I need the lines below from the one with "Click text about" down to the one with "Given: Select the" reproduced exactly, both ends included, and nothing else.

▼

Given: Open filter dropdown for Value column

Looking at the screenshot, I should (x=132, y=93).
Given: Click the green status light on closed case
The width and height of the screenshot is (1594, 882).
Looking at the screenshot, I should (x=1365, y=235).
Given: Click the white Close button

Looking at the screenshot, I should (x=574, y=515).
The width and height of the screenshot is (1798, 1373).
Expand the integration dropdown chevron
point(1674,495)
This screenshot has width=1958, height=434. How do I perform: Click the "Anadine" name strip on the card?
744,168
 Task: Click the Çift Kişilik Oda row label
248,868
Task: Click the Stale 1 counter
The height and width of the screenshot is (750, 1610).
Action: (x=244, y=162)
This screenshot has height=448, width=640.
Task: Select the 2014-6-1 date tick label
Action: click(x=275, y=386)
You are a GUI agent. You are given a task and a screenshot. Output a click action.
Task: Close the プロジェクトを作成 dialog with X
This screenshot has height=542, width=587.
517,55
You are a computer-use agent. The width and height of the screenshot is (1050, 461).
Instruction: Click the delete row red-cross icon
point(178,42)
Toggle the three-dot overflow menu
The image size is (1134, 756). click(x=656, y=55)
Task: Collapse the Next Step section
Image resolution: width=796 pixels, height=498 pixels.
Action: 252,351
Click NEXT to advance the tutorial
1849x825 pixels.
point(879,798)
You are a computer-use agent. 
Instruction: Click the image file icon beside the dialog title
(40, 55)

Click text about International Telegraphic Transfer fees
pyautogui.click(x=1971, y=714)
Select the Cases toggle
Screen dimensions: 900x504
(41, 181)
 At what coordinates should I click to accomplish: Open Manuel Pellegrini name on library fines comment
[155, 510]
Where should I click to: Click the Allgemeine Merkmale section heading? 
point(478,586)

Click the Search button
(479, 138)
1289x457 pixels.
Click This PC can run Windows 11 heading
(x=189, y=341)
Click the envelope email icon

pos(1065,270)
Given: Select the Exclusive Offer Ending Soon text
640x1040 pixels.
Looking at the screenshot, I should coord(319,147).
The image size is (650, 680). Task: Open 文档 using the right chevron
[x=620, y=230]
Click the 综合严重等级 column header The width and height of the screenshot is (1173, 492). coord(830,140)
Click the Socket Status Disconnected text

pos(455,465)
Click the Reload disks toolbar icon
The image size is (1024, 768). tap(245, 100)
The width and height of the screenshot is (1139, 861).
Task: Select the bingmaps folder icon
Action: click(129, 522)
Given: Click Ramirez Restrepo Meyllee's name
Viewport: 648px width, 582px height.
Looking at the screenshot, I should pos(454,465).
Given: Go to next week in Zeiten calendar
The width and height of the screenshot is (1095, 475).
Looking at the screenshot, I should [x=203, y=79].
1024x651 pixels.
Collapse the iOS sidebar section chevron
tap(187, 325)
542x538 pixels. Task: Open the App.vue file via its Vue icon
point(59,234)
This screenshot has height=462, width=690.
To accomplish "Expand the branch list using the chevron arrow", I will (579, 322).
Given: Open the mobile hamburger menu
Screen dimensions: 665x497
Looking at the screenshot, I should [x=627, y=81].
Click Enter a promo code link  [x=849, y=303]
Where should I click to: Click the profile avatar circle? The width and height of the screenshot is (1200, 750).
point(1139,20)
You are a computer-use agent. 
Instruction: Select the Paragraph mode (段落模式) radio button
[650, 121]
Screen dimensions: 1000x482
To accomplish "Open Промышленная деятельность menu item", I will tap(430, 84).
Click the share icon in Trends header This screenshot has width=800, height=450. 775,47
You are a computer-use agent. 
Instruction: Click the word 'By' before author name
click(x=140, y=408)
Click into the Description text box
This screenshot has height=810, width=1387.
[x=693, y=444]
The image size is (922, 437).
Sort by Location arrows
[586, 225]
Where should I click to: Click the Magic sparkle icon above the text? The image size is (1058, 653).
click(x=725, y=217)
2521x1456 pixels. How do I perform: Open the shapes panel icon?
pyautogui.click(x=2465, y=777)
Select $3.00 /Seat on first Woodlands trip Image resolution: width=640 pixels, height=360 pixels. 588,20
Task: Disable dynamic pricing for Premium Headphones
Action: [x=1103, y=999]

▲

* _Answer space_
Click text about International Telegraphic Transfer fees
pyautogui.click(x=1971, y=714)
Select the Cases toggle
Screen dimensions: 900x504
(41, 181)
 At what coordinates should I click to accomplish: Open Manuel Pellegrini name on library fines comment
[155, 510]
Where should I click to: Click the Allgemeine Merkmale section heading? 
point(478,586)

Click the Search button
(479, 138)
1289x457 pixels.
Click This PC can run Windows 11 heading
(x=189, y=341)
Click the envelope email icon

pos(1065,270)
Given: Select the Exclusive Offer Ending Soon text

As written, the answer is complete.